(Collected data)
□ □ □ □ □ □ □

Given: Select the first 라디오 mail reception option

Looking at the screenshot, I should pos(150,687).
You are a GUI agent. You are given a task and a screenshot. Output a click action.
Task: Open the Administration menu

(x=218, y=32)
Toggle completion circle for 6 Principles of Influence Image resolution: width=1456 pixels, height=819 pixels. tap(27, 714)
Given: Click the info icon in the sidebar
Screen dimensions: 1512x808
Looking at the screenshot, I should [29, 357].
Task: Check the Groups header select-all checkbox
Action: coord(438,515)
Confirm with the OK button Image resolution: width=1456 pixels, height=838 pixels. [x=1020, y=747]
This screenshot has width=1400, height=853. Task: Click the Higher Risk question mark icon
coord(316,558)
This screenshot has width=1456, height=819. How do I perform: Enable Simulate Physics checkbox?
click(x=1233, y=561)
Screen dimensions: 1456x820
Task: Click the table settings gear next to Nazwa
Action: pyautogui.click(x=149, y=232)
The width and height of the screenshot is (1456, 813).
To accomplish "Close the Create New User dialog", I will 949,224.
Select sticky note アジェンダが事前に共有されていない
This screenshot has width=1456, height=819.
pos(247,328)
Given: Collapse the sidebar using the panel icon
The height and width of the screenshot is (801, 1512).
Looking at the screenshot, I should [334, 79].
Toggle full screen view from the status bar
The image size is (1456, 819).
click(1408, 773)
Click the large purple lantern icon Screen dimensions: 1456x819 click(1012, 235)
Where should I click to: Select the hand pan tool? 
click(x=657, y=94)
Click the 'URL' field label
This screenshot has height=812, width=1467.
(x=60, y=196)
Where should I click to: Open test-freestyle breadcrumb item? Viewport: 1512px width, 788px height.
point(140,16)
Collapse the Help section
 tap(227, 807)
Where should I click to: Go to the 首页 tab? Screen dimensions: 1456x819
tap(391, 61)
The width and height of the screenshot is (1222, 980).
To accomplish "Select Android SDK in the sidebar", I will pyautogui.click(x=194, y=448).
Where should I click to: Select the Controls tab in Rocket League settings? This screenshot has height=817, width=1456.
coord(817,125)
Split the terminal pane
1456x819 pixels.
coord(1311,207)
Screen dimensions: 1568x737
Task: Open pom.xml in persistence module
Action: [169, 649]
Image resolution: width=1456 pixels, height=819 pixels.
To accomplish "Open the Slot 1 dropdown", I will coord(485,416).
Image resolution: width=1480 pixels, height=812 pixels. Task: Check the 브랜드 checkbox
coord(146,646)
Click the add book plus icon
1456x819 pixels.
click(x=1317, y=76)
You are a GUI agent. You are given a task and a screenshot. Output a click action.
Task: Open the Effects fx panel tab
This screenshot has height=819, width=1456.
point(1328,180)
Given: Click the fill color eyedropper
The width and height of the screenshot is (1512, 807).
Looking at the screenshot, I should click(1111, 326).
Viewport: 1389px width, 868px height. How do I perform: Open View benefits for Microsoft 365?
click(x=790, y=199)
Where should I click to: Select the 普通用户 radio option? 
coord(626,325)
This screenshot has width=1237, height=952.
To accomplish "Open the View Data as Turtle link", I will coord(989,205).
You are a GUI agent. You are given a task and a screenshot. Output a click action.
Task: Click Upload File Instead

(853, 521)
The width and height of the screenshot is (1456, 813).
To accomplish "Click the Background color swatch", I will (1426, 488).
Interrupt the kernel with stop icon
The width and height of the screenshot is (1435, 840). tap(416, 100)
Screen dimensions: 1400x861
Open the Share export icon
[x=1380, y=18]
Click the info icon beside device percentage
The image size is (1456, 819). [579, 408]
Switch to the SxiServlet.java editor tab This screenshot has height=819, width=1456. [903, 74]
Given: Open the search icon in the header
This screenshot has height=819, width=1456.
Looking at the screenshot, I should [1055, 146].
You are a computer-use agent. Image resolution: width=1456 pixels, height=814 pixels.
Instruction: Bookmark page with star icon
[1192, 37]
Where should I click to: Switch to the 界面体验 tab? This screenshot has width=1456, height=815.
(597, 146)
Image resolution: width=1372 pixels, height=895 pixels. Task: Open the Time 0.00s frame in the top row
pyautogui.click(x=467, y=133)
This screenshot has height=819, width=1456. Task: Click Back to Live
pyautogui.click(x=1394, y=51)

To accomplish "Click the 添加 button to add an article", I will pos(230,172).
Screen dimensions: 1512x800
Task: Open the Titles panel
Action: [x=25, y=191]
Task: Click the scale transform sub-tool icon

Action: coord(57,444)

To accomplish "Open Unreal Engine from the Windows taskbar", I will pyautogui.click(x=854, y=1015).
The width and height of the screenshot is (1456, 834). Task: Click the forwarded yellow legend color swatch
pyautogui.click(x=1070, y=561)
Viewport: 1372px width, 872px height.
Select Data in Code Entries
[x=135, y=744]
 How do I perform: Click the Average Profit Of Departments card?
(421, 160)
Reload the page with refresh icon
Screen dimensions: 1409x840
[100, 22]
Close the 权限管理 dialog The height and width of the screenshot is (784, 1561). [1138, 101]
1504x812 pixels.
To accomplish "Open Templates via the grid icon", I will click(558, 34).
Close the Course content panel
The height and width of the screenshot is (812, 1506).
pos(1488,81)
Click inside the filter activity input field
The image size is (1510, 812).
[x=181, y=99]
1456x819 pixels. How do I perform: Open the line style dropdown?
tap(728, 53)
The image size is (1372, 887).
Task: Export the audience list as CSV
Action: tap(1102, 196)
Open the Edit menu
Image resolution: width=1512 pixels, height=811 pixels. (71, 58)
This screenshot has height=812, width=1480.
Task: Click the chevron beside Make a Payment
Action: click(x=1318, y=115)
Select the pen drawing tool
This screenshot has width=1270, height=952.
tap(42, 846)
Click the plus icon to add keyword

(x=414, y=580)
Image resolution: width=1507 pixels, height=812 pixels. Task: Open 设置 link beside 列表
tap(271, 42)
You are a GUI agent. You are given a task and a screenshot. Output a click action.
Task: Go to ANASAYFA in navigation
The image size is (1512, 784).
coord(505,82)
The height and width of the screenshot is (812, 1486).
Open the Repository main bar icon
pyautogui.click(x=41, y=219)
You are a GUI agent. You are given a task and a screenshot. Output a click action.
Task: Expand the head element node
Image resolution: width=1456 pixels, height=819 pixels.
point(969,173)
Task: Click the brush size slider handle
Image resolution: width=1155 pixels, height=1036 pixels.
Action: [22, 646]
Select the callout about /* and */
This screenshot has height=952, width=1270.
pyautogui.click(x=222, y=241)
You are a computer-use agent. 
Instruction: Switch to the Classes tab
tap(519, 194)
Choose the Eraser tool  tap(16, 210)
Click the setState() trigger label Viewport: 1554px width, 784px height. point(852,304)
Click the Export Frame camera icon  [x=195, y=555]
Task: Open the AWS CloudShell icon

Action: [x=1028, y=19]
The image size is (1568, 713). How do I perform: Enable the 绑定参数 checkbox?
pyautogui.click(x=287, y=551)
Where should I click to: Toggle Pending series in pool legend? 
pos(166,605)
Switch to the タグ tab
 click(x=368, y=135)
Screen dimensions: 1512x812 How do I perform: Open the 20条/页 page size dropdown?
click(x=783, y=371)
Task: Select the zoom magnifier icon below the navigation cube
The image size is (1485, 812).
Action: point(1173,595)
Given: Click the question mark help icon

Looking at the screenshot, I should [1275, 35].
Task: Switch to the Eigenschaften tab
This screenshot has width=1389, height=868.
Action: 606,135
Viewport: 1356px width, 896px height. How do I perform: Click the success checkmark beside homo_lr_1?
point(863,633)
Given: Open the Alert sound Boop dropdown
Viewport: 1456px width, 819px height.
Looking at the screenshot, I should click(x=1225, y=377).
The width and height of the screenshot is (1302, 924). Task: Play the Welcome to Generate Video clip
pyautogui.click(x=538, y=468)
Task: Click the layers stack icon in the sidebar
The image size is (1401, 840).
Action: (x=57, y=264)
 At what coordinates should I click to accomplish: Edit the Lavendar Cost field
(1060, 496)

□ □ □ □ □ □ □

**Task prompt:** Each line in the data that holds the word "sidebar" must be copied.

**Answer to the exercise:**
Given: Click the info icon in the sidebar
Given: Collapse the sidebar using the panel icon
To accomplish "Select Android SDK in the sidebar", I will pyautogui.click(x=194, y=448).
Task: Click the layers stack icon in the sidebar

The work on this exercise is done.